→ **TASK INSTRUCTIONS**
Which of the lines in the listing that follows hold "directory"? Pull each one out.

→ **SUPPLIED MATERIAL**

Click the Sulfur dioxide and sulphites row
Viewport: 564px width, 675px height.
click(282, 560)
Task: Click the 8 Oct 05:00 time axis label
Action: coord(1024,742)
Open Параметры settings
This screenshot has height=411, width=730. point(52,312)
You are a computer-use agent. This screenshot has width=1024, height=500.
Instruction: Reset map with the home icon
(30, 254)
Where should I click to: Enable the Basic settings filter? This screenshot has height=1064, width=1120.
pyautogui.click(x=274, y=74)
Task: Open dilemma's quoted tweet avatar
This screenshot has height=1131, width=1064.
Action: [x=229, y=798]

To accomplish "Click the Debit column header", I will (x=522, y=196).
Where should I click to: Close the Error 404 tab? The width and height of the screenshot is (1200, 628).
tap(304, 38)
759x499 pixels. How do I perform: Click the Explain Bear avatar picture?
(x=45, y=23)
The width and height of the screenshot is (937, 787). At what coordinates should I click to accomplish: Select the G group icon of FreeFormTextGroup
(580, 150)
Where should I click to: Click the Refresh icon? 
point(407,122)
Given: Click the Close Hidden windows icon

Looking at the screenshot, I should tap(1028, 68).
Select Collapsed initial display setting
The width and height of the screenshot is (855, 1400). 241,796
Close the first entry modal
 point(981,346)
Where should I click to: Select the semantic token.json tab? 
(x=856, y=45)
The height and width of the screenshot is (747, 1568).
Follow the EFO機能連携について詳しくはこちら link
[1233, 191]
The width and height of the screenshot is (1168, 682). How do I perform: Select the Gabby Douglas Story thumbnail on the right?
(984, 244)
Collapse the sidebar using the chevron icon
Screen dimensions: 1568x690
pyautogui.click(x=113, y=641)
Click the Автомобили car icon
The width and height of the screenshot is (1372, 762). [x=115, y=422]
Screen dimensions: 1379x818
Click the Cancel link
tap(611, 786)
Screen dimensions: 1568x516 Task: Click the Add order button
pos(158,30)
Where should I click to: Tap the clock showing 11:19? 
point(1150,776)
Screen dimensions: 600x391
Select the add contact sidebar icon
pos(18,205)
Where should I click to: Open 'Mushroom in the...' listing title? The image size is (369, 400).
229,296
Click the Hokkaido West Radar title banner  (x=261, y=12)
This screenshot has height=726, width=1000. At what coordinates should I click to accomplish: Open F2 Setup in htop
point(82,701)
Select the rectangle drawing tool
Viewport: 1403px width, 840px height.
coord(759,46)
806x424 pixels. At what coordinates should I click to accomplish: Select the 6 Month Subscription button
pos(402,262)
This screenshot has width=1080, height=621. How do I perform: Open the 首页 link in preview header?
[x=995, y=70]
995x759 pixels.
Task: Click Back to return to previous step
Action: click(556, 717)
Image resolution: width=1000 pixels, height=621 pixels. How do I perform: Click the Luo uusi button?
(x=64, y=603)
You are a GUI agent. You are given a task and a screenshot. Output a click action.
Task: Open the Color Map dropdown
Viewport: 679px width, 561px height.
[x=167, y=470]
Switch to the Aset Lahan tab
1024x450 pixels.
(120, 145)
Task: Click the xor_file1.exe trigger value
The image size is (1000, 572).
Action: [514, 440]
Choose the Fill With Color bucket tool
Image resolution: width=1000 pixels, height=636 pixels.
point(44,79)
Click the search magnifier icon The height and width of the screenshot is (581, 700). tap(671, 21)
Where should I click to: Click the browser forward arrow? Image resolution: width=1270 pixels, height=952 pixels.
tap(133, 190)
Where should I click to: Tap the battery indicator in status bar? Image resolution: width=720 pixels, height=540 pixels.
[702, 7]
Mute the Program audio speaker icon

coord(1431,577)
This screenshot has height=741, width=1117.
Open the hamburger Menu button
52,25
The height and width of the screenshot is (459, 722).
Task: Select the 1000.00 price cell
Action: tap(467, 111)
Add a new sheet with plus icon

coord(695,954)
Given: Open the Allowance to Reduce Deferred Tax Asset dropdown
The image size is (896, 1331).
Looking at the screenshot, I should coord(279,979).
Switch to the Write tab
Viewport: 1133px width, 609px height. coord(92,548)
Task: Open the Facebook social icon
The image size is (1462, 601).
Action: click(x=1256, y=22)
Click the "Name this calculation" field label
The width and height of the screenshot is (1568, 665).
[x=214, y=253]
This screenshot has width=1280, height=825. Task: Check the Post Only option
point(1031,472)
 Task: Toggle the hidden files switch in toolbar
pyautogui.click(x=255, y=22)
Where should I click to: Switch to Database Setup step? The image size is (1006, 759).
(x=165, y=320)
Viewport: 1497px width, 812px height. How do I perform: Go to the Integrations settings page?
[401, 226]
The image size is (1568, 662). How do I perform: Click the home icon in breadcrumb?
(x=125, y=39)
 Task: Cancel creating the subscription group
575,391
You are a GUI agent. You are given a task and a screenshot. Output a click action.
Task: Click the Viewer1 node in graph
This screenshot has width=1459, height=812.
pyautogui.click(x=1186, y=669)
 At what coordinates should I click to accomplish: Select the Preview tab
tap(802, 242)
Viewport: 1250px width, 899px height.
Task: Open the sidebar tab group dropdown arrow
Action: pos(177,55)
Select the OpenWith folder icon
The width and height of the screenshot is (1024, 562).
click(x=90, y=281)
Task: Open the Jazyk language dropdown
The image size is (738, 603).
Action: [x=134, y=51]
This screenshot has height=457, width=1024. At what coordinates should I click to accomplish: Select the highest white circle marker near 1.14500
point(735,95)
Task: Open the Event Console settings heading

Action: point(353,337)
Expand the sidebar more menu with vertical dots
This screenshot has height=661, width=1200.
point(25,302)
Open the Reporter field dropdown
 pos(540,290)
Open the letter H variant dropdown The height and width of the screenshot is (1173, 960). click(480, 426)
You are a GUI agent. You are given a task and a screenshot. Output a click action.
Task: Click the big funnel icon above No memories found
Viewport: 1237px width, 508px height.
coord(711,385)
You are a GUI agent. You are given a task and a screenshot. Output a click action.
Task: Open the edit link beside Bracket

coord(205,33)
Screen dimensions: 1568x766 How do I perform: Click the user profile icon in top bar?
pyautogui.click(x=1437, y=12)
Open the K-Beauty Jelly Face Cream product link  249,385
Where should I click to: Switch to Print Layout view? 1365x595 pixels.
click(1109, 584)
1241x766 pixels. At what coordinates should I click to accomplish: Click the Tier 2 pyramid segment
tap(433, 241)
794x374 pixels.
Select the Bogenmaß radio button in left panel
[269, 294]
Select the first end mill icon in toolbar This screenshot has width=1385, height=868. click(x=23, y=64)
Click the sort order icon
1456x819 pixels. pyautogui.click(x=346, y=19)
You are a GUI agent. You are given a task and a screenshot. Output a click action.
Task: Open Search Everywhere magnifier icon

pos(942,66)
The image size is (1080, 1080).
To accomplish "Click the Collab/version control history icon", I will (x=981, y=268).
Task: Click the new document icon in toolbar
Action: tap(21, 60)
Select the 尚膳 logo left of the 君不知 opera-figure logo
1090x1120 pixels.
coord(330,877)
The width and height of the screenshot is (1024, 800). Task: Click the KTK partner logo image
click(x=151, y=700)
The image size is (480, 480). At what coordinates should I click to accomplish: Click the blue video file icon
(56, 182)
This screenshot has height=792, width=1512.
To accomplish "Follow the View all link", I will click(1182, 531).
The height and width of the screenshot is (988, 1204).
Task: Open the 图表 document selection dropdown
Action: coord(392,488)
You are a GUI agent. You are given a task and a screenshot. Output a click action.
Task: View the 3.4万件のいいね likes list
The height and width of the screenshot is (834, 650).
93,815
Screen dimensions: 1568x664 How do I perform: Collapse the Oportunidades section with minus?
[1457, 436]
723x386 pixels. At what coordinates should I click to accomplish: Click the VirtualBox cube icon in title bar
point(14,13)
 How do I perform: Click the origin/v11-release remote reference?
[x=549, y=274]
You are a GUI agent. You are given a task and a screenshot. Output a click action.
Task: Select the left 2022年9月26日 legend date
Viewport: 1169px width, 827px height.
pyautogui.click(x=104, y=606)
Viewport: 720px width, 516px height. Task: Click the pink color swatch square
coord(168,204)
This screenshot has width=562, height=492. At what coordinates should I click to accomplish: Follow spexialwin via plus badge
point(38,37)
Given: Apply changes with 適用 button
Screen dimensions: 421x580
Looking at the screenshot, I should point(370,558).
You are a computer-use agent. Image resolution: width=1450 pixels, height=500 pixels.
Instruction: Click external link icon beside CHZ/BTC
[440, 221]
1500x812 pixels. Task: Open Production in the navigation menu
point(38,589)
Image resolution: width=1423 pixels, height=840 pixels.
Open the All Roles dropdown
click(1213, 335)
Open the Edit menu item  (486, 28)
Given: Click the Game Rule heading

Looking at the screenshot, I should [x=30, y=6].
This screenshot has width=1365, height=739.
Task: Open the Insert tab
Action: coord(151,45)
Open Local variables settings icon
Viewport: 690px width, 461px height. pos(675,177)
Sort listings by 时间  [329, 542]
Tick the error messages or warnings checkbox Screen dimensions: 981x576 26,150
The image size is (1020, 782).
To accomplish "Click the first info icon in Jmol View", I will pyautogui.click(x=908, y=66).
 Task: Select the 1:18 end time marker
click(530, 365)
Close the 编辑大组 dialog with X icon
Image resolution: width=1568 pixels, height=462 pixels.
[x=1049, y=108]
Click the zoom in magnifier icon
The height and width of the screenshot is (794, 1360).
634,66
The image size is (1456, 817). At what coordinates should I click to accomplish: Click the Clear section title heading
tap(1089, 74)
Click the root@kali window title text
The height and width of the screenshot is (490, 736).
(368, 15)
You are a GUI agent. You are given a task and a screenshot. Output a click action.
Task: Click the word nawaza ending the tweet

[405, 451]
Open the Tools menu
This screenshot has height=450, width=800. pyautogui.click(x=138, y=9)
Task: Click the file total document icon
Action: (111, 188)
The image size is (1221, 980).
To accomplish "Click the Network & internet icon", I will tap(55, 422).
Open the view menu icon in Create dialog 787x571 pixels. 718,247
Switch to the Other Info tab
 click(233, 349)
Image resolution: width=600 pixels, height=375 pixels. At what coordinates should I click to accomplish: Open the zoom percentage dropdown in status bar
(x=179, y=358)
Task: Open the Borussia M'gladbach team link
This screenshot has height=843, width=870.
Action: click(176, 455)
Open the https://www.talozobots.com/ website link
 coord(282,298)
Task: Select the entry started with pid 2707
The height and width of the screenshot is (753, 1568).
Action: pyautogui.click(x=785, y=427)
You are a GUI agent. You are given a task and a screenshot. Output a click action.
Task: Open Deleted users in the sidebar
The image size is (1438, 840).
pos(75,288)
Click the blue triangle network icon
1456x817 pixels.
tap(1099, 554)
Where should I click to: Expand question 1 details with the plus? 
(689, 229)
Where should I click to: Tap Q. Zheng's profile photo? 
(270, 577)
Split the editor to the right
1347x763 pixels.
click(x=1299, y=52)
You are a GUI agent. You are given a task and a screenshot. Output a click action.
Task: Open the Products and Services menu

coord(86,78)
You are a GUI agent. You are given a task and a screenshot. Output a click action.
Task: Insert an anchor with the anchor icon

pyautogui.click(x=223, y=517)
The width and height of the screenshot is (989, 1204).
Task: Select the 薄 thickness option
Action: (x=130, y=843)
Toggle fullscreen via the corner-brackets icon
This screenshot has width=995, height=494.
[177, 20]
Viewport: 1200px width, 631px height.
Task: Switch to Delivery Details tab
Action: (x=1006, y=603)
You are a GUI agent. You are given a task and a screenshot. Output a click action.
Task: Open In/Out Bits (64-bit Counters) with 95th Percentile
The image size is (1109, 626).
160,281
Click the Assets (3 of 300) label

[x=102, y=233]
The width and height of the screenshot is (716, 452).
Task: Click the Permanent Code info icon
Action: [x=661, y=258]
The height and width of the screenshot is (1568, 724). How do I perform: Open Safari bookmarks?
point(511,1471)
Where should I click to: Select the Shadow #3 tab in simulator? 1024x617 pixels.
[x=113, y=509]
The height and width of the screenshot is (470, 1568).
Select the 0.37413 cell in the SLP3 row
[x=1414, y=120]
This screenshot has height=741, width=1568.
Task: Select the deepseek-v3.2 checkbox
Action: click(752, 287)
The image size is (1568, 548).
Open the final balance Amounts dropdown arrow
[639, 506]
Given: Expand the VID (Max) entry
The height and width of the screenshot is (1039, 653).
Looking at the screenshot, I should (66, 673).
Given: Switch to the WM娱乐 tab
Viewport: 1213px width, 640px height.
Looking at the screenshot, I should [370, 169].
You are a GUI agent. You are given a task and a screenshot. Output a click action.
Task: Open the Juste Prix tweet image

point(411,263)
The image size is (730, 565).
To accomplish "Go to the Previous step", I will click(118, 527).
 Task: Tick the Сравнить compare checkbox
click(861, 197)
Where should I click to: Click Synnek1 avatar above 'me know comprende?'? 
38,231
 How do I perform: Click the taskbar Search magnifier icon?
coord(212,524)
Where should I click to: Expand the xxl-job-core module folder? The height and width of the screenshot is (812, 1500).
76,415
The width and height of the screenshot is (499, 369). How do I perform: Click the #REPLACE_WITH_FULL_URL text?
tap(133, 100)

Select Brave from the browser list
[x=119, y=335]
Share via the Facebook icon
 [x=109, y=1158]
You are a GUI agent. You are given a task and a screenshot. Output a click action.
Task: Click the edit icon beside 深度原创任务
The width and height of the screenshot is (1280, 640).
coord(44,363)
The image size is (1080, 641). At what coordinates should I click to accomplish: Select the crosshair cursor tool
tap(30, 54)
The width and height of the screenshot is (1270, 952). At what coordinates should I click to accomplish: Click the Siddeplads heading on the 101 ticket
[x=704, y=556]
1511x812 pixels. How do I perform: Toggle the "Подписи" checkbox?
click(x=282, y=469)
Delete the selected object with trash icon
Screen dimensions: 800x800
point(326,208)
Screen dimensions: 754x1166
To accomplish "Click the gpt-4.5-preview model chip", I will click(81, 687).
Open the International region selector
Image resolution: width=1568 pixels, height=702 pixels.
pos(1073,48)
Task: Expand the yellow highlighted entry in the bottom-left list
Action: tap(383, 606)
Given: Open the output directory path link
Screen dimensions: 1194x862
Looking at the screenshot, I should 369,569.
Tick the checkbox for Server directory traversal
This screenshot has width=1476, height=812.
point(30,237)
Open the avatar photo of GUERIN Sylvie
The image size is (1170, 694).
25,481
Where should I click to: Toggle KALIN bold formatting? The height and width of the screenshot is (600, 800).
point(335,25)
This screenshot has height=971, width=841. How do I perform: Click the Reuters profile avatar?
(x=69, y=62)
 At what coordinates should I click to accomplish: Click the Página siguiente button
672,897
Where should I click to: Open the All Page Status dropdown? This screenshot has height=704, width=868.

→ **RESPONSE BOX**
Given: Open the output directory path link
Tick the checkbox for Server directory traversal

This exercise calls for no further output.